I follow Rachelle Gardener’s Blog , Literary agent, to learn and observe, as I move closer to publishing my book. (Fellow authors, she’s worth following!) Her posts are easy to read, informative and helpful, and offer a balanced view on a variety of topics. What’s more, she doesn’t shoot down the self-publishing option! And that’s important to me because I see a lot of advantages to it. (See her post Is the Sky Falling.)
This morning Rachelle’s blog post was simply titled, Fire. She wrote a short piece, asking for prayer as the wildfires rage, and included a few pictures, showing the devastation of the fire. Rachelle lives near the fires, and her husband, a wildland certified firefighter for the city of Colorado Springs, is in the front lines.
Even though I’ve never met Rachelle, I’ve learned from her and appreciate how she invests in writers. I have a certain perceptions of her personality, of who she is and in that sense I feel I know her. I had heard of the fires previously—it’s all over Facebook, Twitter, the News and I’m sure every other social media—and had prayed. But something happens, when it involves someone you feel a connection to, that makes it more real and personal.
With News updates at our disposal, only seconds after an event takes place, we have become desensitized, sensationalized and detached from the hurting world around us. At least I have. It isn’t that I don’t care—I care a lot and friends will tell you I’m the first to need a Kleenex in the face of another’s suffering. (In a recent Bible Study the group quickly learned that the box of tissues should be placed at my feet, because, as people shared their stories and their pain, my heart was moved to tears. We playfully called it my Wednesday night allergies. I have a compassionate heart.)

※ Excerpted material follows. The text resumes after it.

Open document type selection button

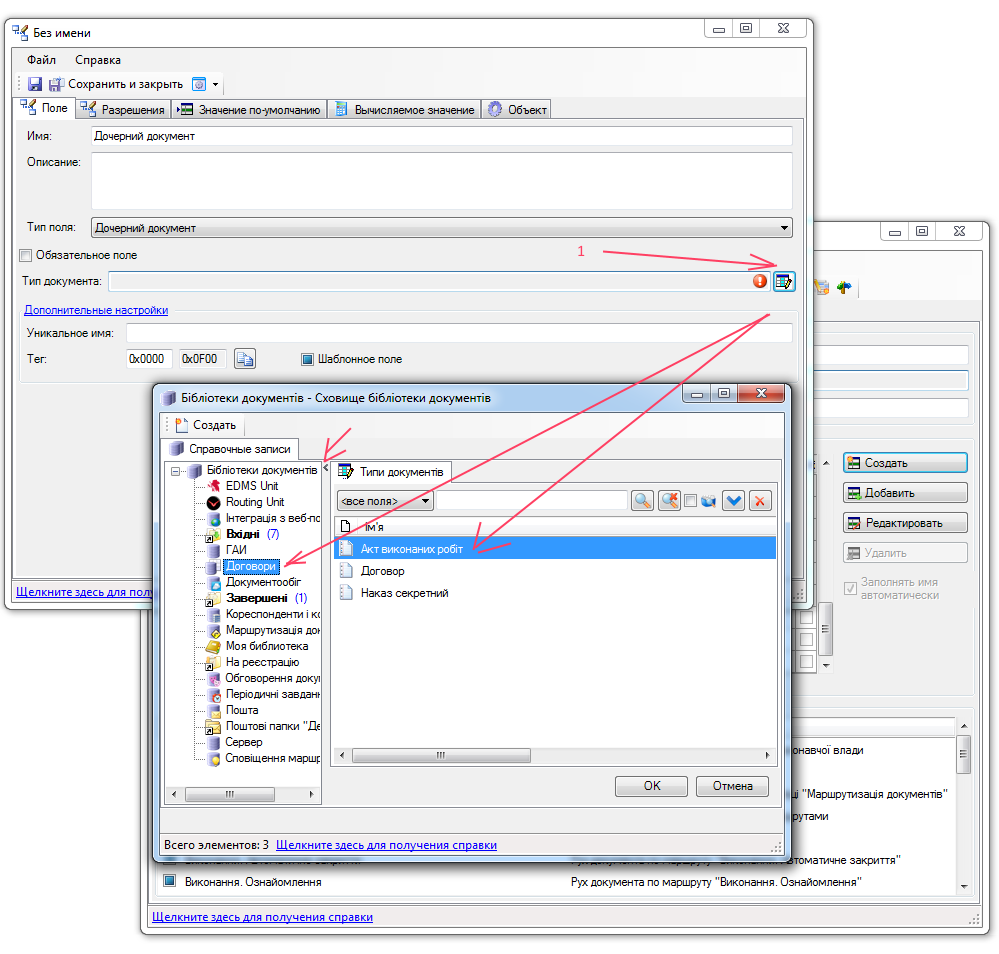coord(784,282)
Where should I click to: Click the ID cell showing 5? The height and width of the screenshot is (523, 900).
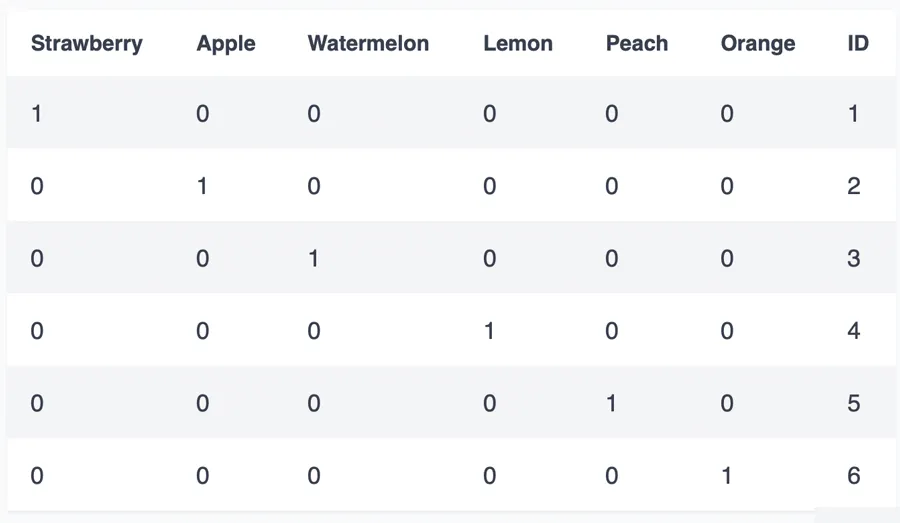click(854, 403)
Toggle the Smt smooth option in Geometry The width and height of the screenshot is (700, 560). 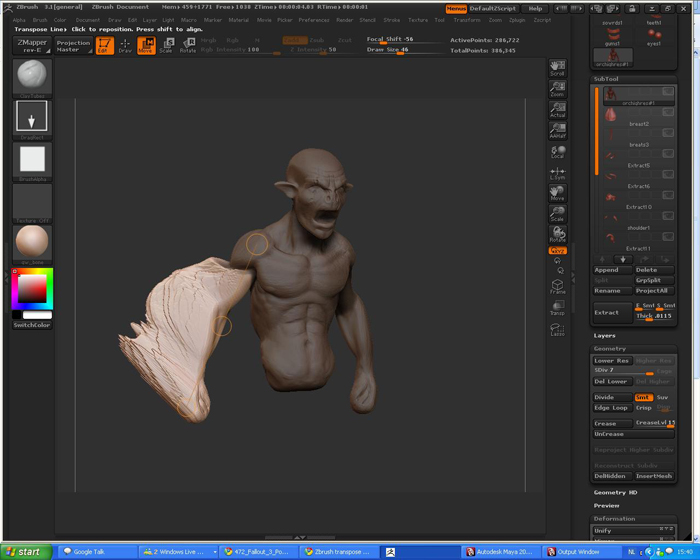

We watch this stuff every day on TV shows and movies, where no one gets hurt, and we tend to compare real life with what we see on TV. This is reflected in the following excerpt from and article in the San Fransisco Chronicle, “It was like looking at the worst movie set you could imagine,” Gov. John Hickenlooper said after flying over the 9-square-mile fire late Tuesday. “It’s almost surreal. You look at that, and it’s like nothing I’ve seen before.”
Subconsciously, I know it impacts my perception of the real world. When tragedy strikes, it is harder for me to grasp that these are real people with real lives, experiencing unspeakable devastation and pain.
With her simple request for prayer, not having the heart to write a regular post, Rachelle made it real and personal for me. I pray that the capacity to care, the heart to reach out and offer assistance, and the passion that cries out to God on behalf of the hurting, is never lost in me because I have become desensitized to pain and suffering.
My prayer this morning, for the City of Colorado Springs, is that God will intervene, that His presence will be powerfully present, to comfort. I pray that no more lives will be lost and needs of the displaced will be met. And I pray for rain, or whatever environmental conditions are most needed to help stop the spread of this fire.